WHAT IS REQUIRED => Every record below is to be copied exactly, with its images omitted.

Collected data:
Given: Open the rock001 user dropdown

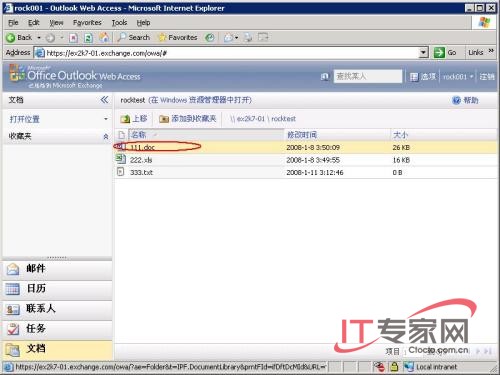Looking at the screenshot, I should 458,77.
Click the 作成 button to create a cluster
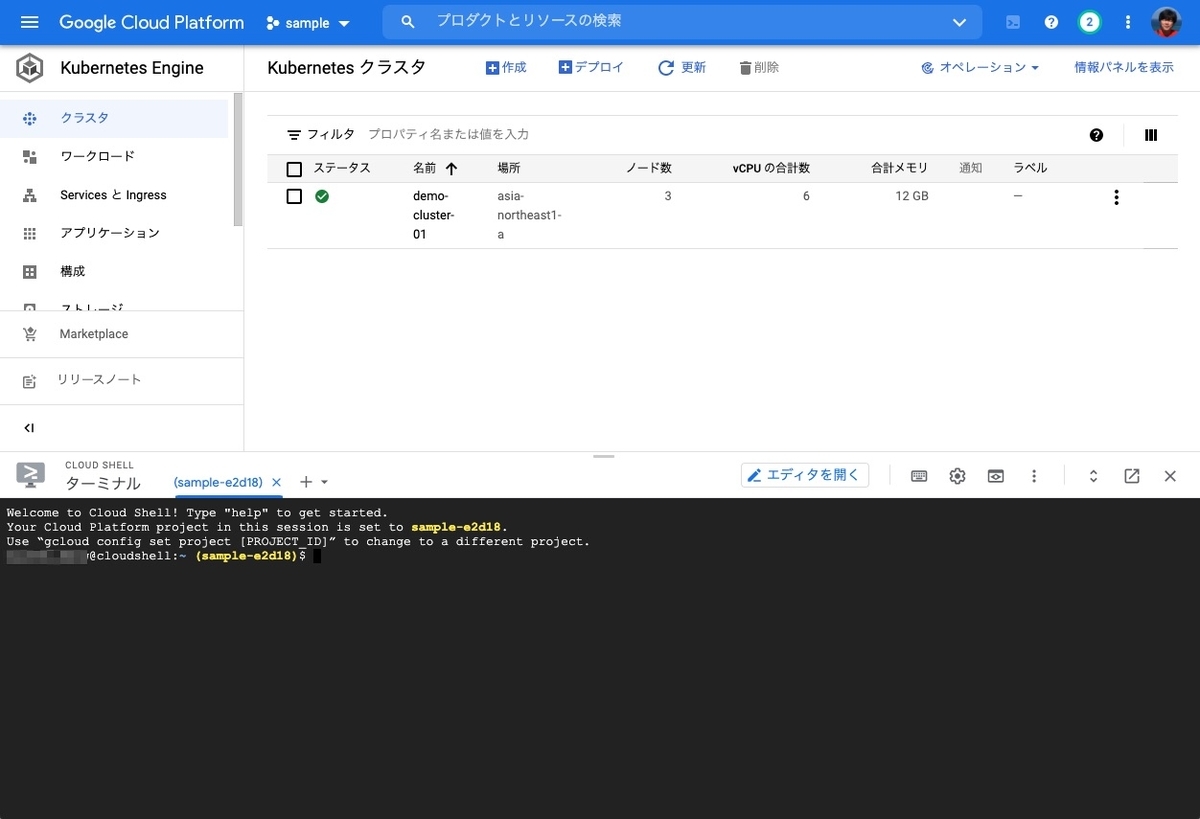The image size is (1200, 819). pyautogui.click(x=505, y=67)
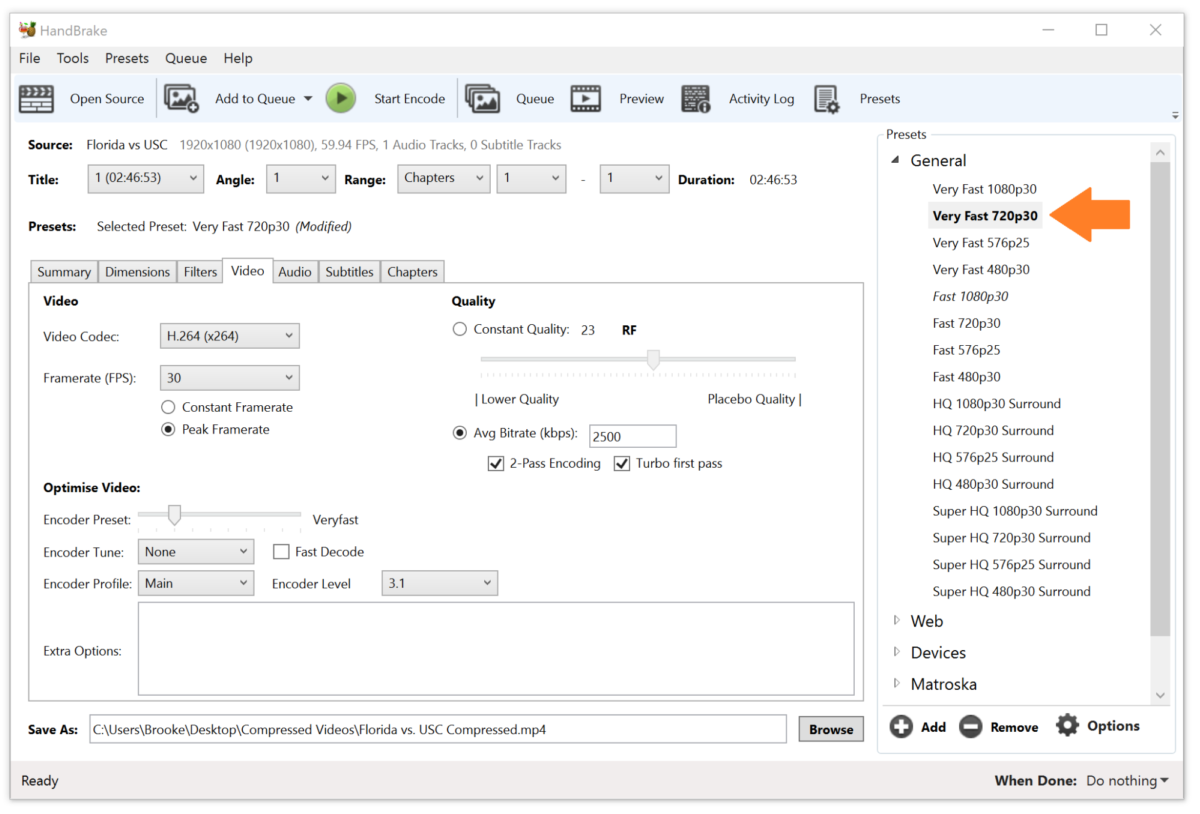Open the Encoder Level dropdown

pos(439,583)
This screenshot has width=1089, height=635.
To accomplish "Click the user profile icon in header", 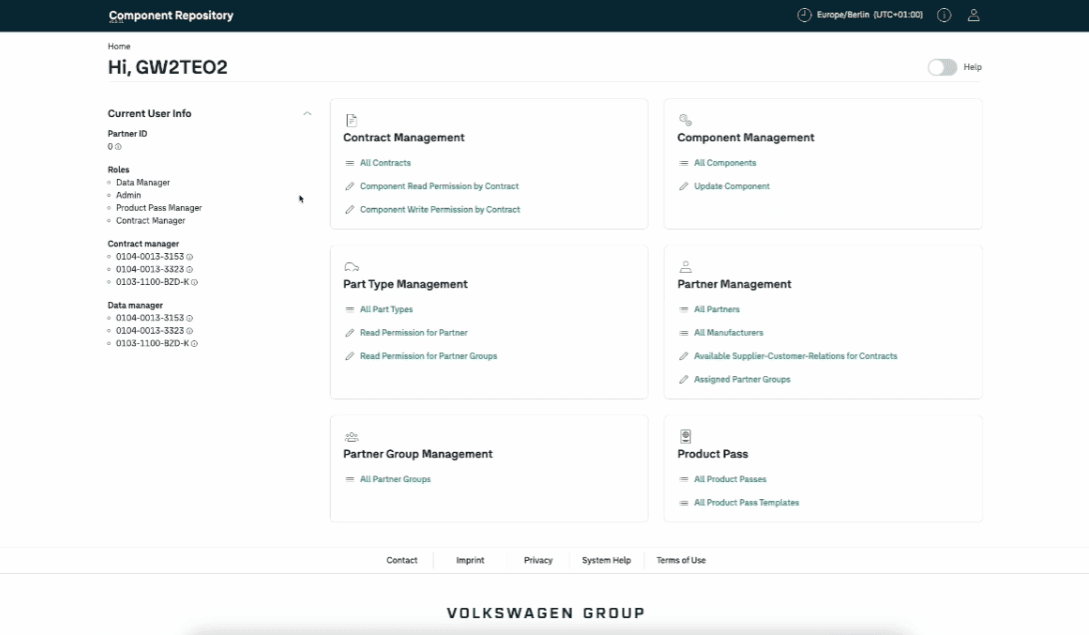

EXPECTED ANSWER =>
Given: Open the rock001 user dropdown

Looking at the screenshot, I should 458,77.
Click the 作成 button to create a cluster
The image size is (1200, 819). pyautogui.click(x=505, y=67)
Open the Encoder Level dropdown

pos(439,583)
This screenshot has width=1089, height=635.
To accomplish "Click the user profile icon in header", 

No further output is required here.